Magnificat - J.S. Bach

Christmas Proclamation - Tavener

Mass in Time of War - Haydn

Conductor:

Colin Marston

December Concert
Review by Janet Hornby:

Another December with frost and snow, so it was time for the winter concert of the Penrith Singers. The church was comfortably filled, the choir looked seasonally decorative in the ladies’ red scarves, and the soprano and the mezzo-soprano both wore red dresses, so we were prepared for a festive and heart-warming event!

 

The Magnificat in D sets Mary’s words from St Luke’s Gospel. It is perhaps one of the most vibrant choral works by J S Bach and so terse that one movement seems to plunge headlong into the next. The three trumpets were thrillingly magnificent from the very first bar while the choir sang a jubilant fugue. The soprano, Susan Jordan, responded in reflective mood, accompanied by the rich sound of the oboe. The Omnes generationes sounded as if a multitude was singing, with one choir entry following rapidly on another. The next aria was sung by the baritone, Benjamin Weaver, a welcome return from Messiah last year. Mezzo-soprano Lucinda Stuart-Grant and tenor Adam Magee sang beautifully matched and tuned phrases in Et misericordia. The trumpets were bright as the choir tossed around Bach’s descriptive music for the scattering of the proud. Flutes moved together perfectly alongside the mezzo-soprano. The upper voices of the choir wove glorious lines around each other while the oboes played the original Magnificat tune and led us into the Gloria and the reprise of the opening music.

 

Then followed a striking work, A Christmas Proclamation (God is with us), by the contemporary composer, Sir John Tavener which uses a text from the Orthodox Great Compline for Christmas Eve in his unique fusion of eastern and western music. The choir started quietly with widely-spaced chords, sopranos high and basses singing at the bottom of their range like Russian basses.

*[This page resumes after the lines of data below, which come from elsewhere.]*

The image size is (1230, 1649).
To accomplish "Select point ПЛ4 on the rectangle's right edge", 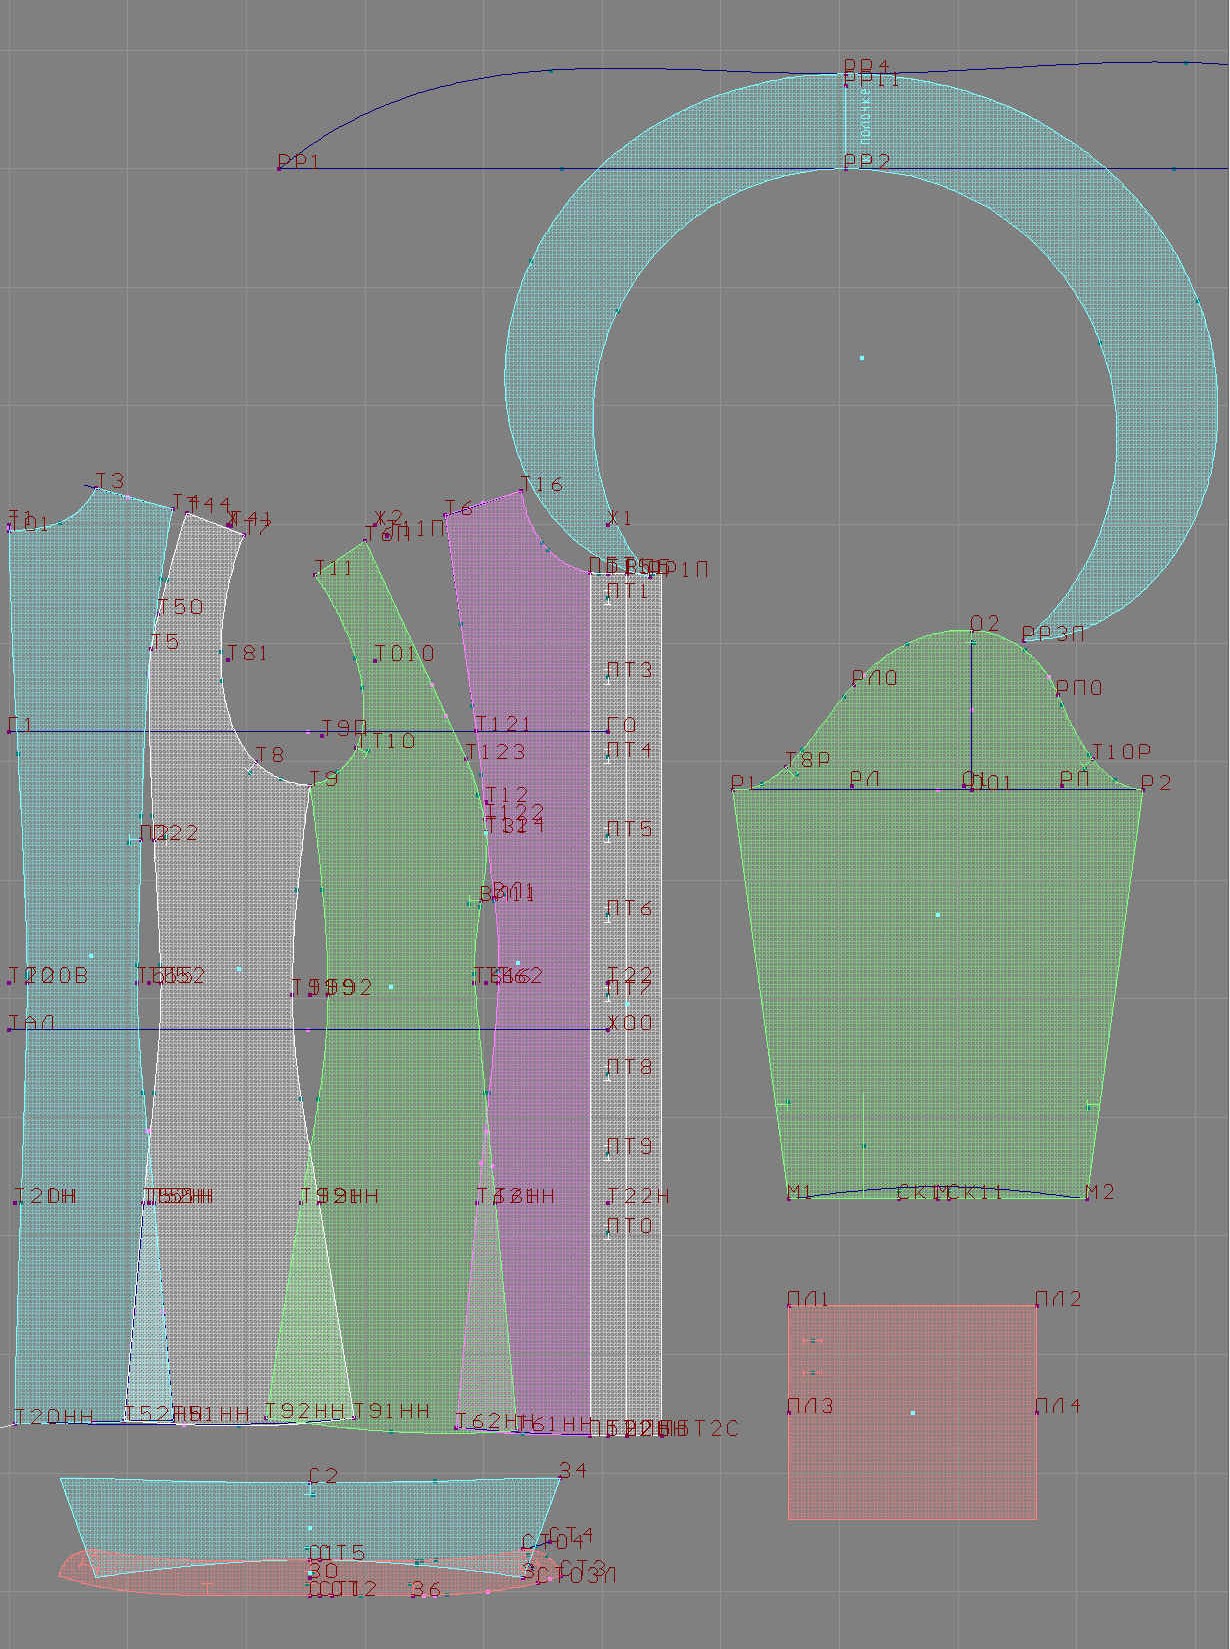I will coord(1036,1412).
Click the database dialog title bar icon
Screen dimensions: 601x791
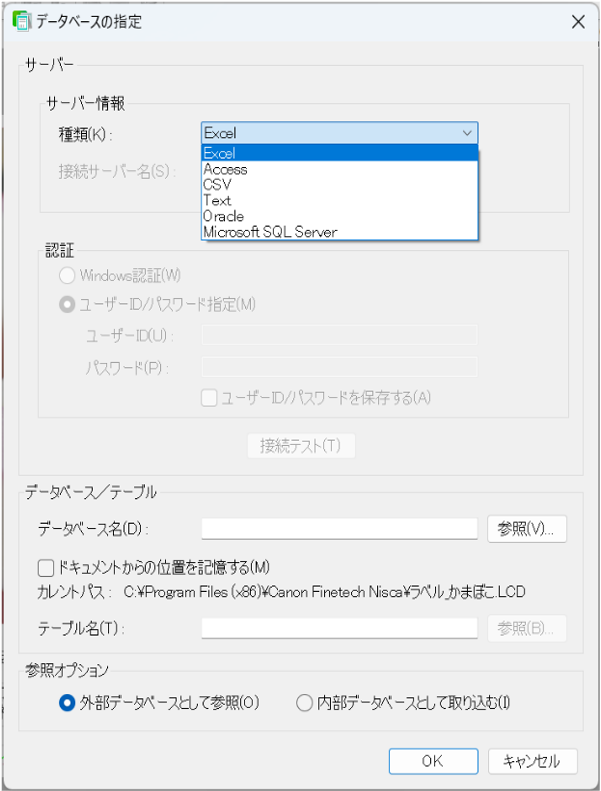tap(18, 21)
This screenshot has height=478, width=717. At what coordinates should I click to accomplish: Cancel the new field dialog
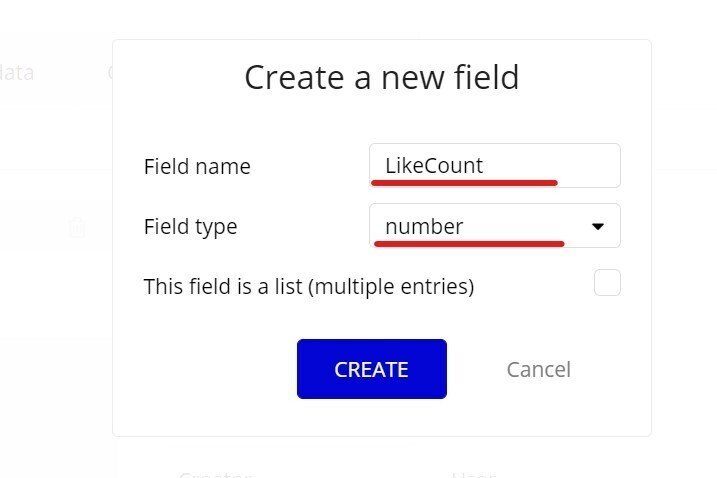(538, 369)
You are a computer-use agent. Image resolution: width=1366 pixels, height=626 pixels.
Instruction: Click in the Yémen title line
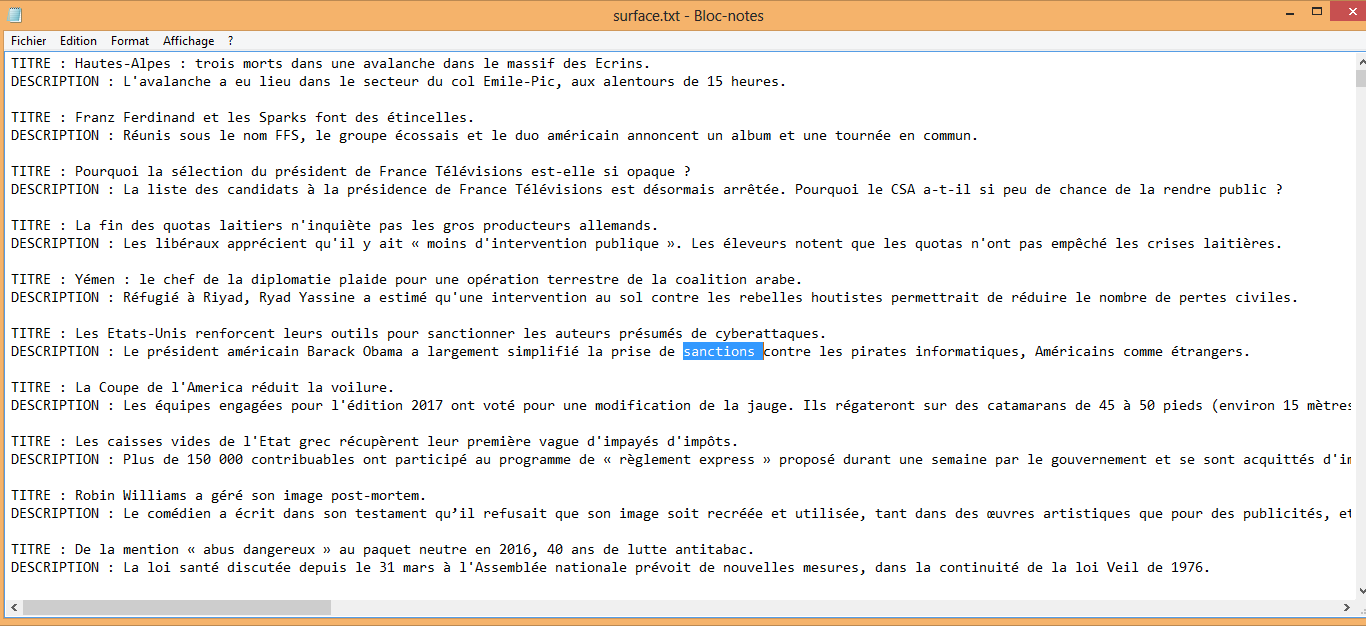pyautogui.click(x=407, y=279)
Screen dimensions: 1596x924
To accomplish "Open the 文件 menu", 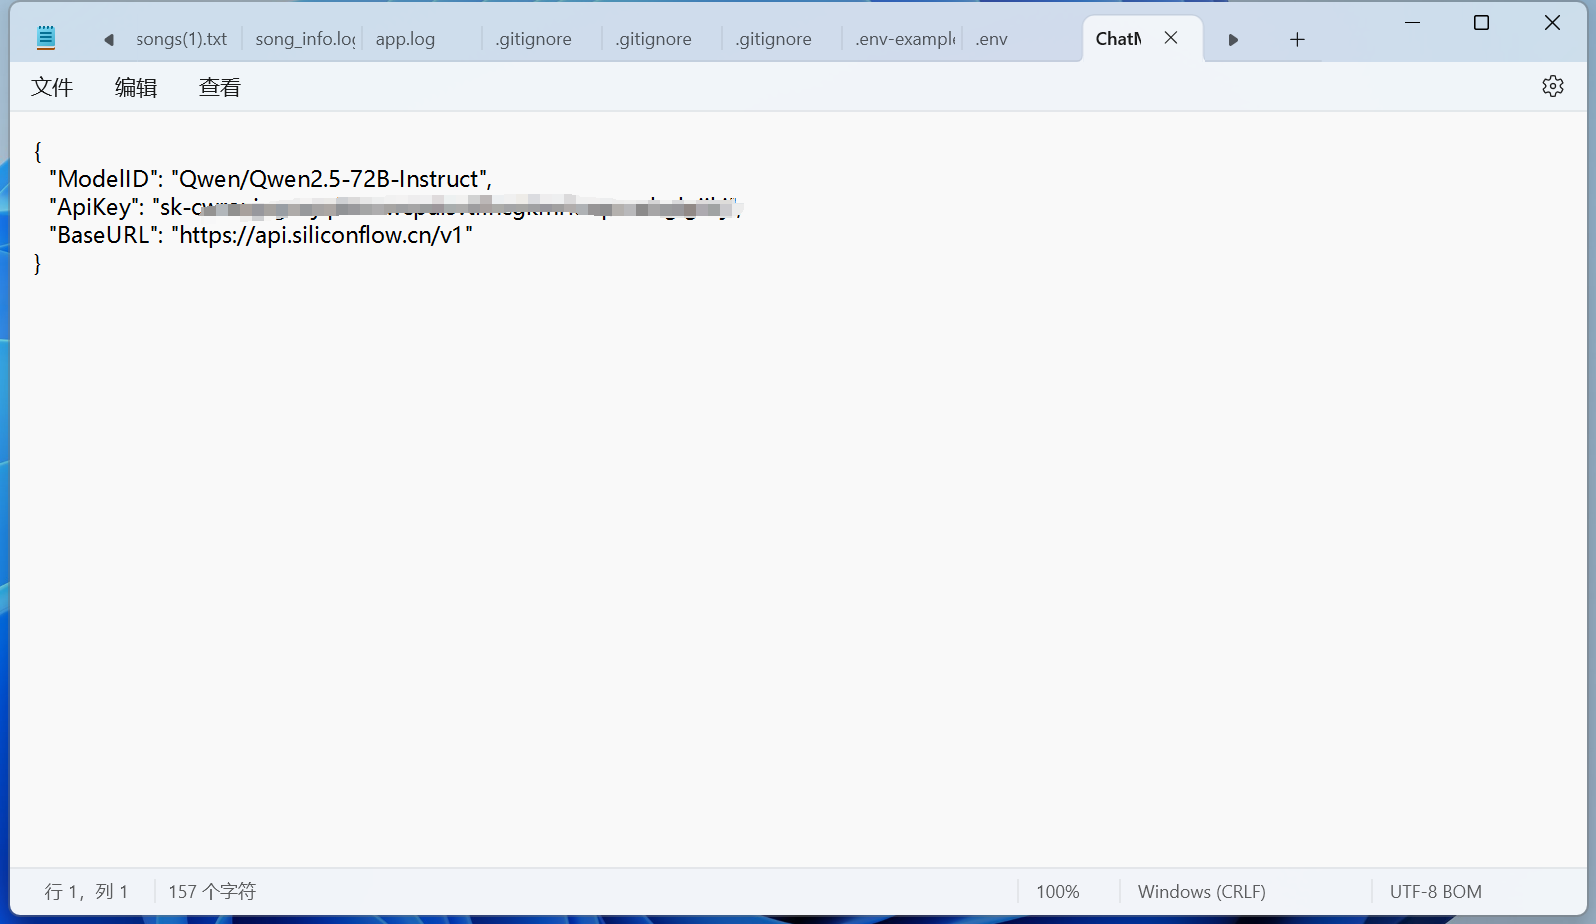I will (52, 88).
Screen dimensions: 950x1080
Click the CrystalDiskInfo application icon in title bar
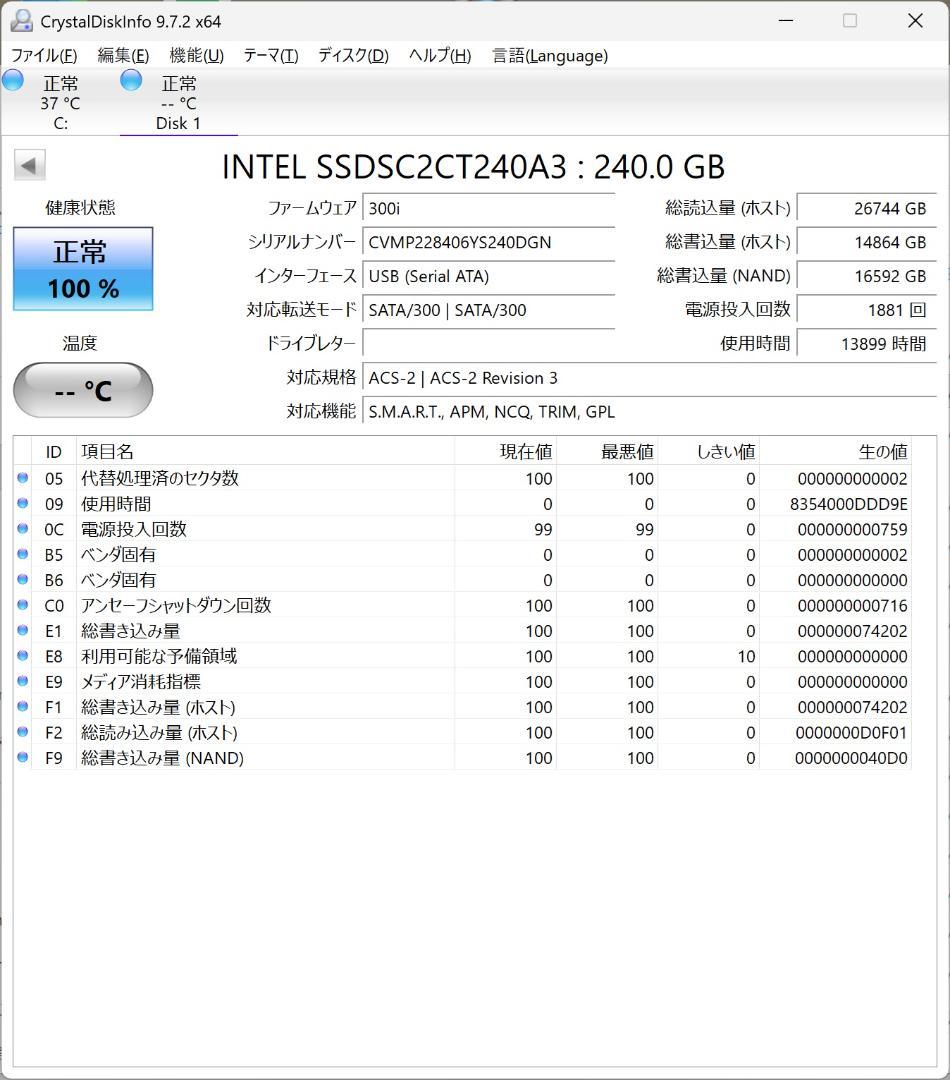coord(22,20)
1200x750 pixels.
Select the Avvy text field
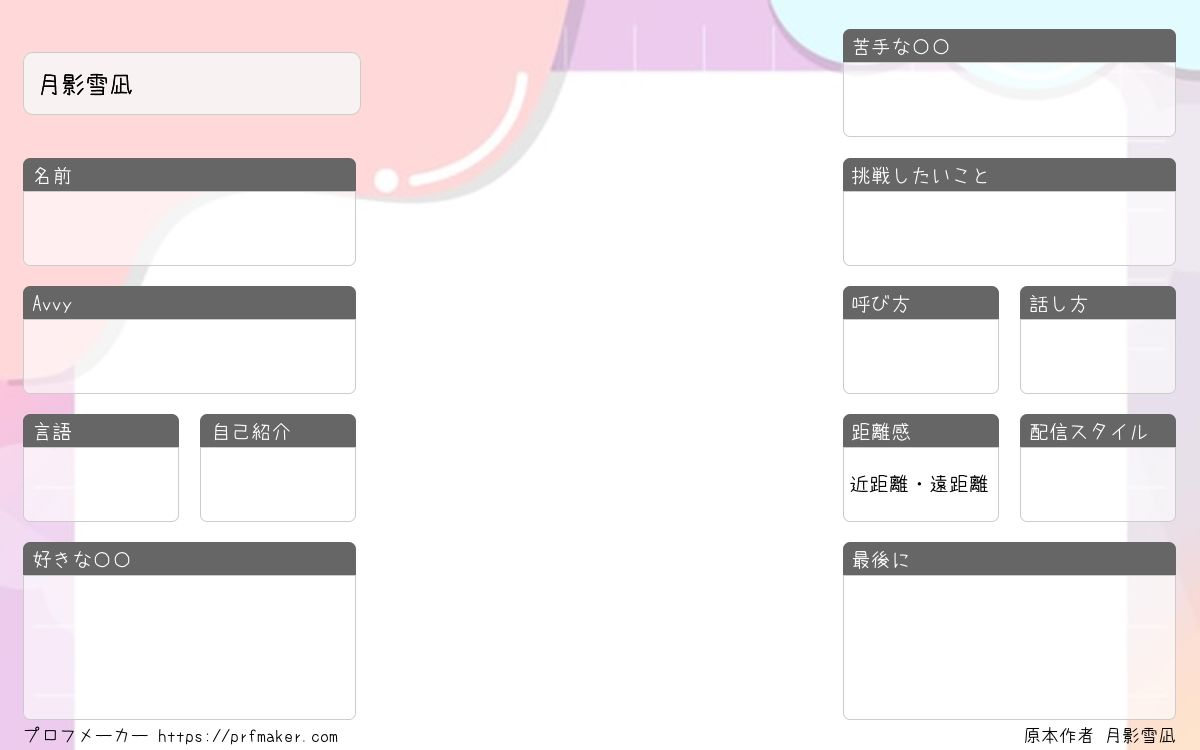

A huge crescendo marked the words to the uttermost end of the earth. The tenor declaimed the next section, intoning in ‘Byzantine style’, filling the church with the prophecy from Isaiah of the child to be born. The choir returned with the organ, played by Ian Hare, reinforcing the massive sound to announce that Christ is born!

 

In the second half of the concert, the Penrith Singers sang Missa in Tempore Belli, a fine work of Haydn’s maturity. The Kyrie and Gloria were characteristically upbeat. The choir and the orchestra, ably led by Susan Johnson, revelled in Haydn’s tunefulness and harmonic inventiveness. Qui tollis was sung affectingly by Benjamin Weaver with an accompanying lyrical cello solo and carefully shaped dynamics for the interjections by the choir. In the Credo each choral part was given a different line of text; and conductor Colin Marston controlled the intensely quiet sepultus est which then exploded into Et resurrexit. The Agnus Dei had the most warlike sounds with anguished choir, martial trumpets and ominous kettledrums but finally settled into a lyrical Pacem for soloists and choir with the entreaty for peace: a suitable sentiment for the season of goodwill.